Strict Lower Closure in Restricted Ordering
Theorem
Let $\left({S, \preceq}\right)$ be an ordered set.
Let $T \subseteq S$ be a subset of $S$, and let $\preceq \restriction_T$ be the restricted ordering on $T$.
Then for all $t \in T$:
- $t^{\prec T} = T \cap t^{\prec S}$
where:
- $t^{\prec T}$ is the strict lower closure of $t$ in $\left({T, \preceq \restriction_T}\right)$
- $t^{\prec S}$ is the strict lower closure of $t$ in $\left({S, \preceq}\right)$.
Proof
Let $t \in T$, and suppose that $t' \in t^{\prec T}$.
By definition of strict lower closure, this is equivalent to:
- $t' \preceq \restriction_T t \land t \ne t'$
By definition of $\preceq \restriction_T$, the first condition comes down to:
- $t' \preceq t \land t' \in T$
as it is assumed that $t \in T$.
In conclusion, $t' \in t^{\prec T}$ is equivalent to:
- $t' \in T \land t' \preceq t \land t \ne t'$
These last two conjuncts precisely express that $t' \in t^{\prec S}$.

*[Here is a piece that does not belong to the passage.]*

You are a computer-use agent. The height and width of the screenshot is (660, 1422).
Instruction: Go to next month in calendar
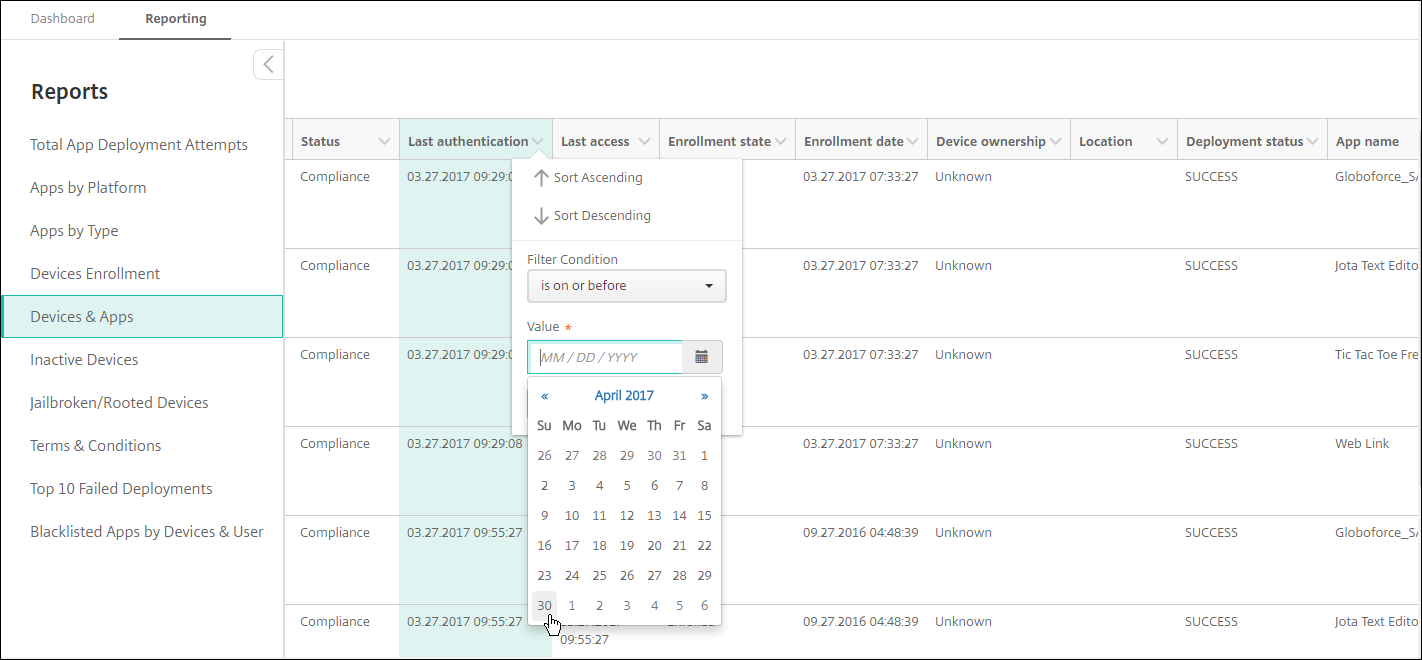pos(705,396)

By definition of set intersection, it also holds that:
- $t' \in T \cap t^{\prec S}$
if and only if $t' \in T$ and $t' \in t^{\prec S}$.
Thus, it follows that the following are equivalent:
- $t' \in t^{\prec T}$
- $t' \in T \cap t^{\prec S}$
and hence the result follows, by definition of set equality.
$\blacksquare$